→ **Provided entries**:
------------------------------

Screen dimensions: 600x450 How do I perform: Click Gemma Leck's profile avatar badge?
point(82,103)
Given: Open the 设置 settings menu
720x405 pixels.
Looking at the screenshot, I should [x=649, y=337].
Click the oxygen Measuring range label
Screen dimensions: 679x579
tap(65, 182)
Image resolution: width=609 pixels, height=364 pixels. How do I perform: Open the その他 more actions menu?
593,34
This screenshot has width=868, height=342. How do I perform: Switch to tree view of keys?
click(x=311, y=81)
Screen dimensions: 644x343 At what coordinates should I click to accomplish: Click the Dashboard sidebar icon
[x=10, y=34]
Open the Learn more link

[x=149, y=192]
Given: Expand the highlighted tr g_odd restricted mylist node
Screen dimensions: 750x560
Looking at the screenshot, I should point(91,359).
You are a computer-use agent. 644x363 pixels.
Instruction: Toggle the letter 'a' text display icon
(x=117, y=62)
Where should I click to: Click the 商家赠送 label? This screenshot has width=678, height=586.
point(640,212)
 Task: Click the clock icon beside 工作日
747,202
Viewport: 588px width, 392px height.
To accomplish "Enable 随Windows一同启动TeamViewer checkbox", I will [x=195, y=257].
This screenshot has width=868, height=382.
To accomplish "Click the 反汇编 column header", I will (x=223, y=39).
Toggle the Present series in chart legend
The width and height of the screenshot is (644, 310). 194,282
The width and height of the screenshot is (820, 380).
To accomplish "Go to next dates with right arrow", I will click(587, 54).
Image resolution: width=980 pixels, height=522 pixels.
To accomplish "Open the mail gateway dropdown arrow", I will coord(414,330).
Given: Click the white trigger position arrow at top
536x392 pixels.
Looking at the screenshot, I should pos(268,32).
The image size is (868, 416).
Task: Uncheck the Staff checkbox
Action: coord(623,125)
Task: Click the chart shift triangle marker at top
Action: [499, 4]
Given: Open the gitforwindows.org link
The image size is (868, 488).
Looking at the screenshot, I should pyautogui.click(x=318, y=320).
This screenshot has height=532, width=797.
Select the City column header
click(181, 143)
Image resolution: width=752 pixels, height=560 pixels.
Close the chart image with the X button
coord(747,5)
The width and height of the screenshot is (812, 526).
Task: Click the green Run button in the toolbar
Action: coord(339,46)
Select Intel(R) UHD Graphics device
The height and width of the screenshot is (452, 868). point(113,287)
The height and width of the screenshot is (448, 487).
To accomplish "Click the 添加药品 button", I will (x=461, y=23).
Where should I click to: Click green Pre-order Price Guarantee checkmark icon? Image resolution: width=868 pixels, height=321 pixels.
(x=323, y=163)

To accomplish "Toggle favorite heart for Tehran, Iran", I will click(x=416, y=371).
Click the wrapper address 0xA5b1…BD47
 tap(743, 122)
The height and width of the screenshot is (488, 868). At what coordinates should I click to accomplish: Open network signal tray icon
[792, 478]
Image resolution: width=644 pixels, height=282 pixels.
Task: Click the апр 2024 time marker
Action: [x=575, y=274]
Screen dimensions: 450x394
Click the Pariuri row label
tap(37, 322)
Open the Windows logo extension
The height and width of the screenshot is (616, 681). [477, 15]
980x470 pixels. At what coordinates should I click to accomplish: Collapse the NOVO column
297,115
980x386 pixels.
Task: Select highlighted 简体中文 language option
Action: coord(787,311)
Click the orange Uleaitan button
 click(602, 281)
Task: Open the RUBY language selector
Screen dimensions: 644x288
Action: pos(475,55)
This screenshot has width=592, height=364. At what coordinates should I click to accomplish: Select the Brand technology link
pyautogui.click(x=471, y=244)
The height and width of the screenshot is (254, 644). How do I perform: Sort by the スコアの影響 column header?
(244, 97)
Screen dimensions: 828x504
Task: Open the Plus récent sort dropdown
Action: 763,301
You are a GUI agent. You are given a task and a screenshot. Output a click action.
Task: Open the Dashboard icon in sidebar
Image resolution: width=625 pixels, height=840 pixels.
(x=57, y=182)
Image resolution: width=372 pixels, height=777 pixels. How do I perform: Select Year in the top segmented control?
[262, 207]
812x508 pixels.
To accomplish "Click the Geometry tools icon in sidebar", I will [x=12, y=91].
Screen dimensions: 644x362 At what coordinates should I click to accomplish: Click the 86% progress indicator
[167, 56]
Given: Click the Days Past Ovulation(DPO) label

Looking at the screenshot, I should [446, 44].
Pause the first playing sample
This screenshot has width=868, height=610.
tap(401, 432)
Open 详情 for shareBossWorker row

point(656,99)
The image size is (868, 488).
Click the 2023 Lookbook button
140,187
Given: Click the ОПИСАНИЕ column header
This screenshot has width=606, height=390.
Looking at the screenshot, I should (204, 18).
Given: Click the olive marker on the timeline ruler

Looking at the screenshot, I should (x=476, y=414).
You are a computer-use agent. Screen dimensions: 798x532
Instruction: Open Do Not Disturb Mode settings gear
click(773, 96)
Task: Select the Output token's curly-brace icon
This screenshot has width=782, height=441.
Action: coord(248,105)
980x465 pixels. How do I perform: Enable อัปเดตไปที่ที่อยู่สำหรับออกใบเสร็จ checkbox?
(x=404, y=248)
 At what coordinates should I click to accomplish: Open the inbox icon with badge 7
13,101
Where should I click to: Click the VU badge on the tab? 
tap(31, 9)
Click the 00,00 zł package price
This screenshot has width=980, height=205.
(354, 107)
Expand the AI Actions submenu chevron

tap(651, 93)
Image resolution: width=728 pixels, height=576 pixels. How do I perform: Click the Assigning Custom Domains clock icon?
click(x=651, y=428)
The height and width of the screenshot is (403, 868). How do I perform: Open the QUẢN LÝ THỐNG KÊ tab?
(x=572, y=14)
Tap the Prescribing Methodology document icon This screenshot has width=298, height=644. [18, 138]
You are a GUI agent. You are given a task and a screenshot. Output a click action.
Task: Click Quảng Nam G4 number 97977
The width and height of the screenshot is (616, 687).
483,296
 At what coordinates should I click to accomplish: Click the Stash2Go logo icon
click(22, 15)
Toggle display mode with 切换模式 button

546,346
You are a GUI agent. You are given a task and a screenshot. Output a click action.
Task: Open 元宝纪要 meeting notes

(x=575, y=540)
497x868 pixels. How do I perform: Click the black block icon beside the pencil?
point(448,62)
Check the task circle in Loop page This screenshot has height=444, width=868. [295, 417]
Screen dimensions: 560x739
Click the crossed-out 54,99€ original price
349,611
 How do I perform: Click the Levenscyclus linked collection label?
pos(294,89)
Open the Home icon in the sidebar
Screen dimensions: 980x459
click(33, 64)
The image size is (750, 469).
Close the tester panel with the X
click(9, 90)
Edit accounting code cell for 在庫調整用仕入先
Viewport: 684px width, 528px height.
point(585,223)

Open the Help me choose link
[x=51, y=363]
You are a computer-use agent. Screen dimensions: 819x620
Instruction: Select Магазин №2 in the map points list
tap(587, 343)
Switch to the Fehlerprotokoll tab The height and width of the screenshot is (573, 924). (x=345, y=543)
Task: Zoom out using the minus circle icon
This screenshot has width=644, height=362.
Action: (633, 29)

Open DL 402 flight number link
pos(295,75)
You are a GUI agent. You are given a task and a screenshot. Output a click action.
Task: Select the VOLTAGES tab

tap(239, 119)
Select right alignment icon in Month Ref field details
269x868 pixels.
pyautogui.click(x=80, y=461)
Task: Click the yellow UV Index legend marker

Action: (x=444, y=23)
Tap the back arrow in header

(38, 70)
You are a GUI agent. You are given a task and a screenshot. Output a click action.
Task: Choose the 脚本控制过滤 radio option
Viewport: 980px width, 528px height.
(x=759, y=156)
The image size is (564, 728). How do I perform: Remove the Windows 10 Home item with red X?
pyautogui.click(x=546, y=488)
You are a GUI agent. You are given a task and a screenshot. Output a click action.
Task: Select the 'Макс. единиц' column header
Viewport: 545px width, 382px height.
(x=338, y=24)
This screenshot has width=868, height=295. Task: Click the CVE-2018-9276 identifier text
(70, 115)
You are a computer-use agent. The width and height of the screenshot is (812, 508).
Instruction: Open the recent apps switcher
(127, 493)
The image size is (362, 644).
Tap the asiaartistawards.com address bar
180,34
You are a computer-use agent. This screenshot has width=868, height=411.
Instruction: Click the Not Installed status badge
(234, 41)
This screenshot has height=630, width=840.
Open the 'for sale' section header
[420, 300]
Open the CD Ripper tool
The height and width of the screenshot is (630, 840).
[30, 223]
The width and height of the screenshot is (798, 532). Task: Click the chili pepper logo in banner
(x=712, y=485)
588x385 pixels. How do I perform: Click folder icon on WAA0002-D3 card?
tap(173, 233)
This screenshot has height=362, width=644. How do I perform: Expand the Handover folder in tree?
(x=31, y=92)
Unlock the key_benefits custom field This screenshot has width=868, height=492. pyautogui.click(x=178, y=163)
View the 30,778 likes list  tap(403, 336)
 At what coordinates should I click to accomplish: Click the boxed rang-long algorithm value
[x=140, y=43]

------------------------------

The word "field" appears in how many lines of the data? Answer with only the number.

→ **Solved exercise**: 2